• **EXERCISE DIRECTIONS**: Return the items below word for word, from the start of the items through the line that contains "Action: click(201, 196)", including that line.

::::

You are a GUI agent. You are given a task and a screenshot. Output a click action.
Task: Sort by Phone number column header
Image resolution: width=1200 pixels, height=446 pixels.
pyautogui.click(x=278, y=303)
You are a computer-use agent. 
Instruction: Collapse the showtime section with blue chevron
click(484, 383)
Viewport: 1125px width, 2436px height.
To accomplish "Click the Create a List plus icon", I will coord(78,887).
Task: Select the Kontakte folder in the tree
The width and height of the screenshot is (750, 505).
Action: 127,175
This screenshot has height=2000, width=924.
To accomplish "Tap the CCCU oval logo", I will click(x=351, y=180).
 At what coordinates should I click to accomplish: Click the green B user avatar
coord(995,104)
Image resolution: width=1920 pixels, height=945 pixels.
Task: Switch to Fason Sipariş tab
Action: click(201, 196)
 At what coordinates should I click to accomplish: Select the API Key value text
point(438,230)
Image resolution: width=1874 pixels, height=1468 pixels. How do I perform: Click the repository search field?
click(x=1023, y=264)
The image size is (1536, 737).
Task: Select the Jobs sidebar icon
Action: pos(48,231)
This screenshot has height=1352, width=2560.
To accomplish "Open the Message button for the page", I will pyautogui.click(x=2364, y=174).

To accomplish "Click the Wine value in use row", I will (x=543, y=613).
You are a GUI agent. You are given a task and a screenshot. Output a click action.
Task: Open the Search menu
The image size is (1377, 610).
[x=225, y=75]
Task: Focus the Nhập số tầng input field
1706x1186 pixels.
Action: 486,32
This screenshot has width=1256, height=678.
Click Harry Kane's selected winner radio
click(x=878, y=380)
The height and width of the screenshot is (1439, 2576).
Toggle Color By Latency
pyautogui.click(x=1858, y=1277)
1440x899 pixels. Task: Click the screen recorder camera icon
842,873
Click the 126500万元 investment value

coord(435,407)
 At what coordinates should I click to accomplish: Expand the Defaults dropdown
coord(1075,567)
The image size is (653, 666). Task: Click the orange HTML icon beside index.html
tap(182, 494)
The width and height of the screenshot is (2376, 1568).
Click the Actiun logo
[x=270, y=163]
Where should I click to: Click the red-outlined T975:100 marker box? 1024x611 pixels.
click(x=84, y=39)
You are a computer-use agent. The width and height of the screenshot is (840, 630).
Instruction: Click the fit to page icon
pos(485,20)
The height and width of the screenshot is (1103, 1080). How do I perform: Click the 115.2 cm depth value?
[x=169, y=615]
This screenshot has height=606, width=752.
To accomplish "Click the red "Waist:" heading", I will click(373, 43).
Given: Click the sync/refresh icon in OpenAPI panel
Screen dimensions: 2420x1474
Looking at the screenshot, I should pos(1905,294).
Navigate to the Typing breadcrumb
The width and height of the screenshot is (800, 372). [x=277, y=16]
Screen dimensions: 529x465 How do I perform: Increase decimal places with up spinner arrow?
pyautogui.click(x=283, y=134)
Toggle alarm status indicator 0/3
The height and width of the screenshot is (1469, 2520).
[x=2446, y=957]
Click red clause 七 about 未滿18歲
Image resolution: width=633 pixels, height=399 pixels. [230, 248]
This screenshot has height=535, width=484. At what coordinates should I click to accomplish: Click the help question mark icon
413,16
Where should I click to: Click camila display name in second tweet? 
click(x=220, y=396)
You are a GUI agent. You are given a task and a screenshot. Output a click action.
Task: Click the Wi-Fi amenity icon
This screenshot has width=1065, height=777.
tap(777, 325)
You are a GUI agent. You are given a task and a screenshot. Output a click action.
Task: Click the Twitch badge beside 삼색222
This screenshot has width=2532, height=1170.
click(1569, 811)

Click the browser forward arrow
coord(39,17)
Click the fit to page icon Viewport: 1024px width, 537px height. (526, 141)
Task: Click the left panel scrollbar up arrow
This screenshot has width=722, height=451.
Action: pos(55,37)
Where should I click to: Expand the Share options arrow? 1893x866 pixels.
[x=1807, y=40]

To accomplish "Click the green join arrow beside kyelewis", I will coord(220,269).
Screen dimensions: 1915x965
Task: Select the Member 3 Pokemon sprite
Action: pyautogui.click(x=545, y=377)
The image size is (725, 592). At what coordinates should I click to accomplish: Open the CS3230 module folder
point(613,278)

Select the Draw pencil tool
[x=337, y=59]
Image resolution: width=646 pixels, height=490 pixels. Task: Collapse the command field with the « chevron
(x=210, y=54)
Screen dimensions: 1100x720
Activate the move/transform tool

::::

• **ANSWER TO THE TASK**:
You are a GUI agent. You are given a task and a screenshot. Output a click action.
Task: Sort by Phone number column header
Image resolution: width=1200 pixels, height=446 pixels.
pyautogui.click(x=278, y=303)
You are a computer-use agent. 
Instruction: Collapse the showtime section with blue chevron
click(484, 383)
Viewport: 1125px width, 2436px height.
To accomplish "Click the Create a List plus icon", I will coord(78,887).
Task: Select the Kontakte folder in the tree
The width and height of the screenshot is (750, 505).
Action: 127,175
This screenshot has height=2000, width=924.
To accomplish "Tap the CCCU oval logo", I will click(x=351, y=180).
 At what coordinates should I click to accomplish: Click the green B user avatar
coord(995,104)
Image resolution: width=1920 pixels, height=945 pixels.
Task: Switch to Fason Sipariş tab
Action: click(201, 196)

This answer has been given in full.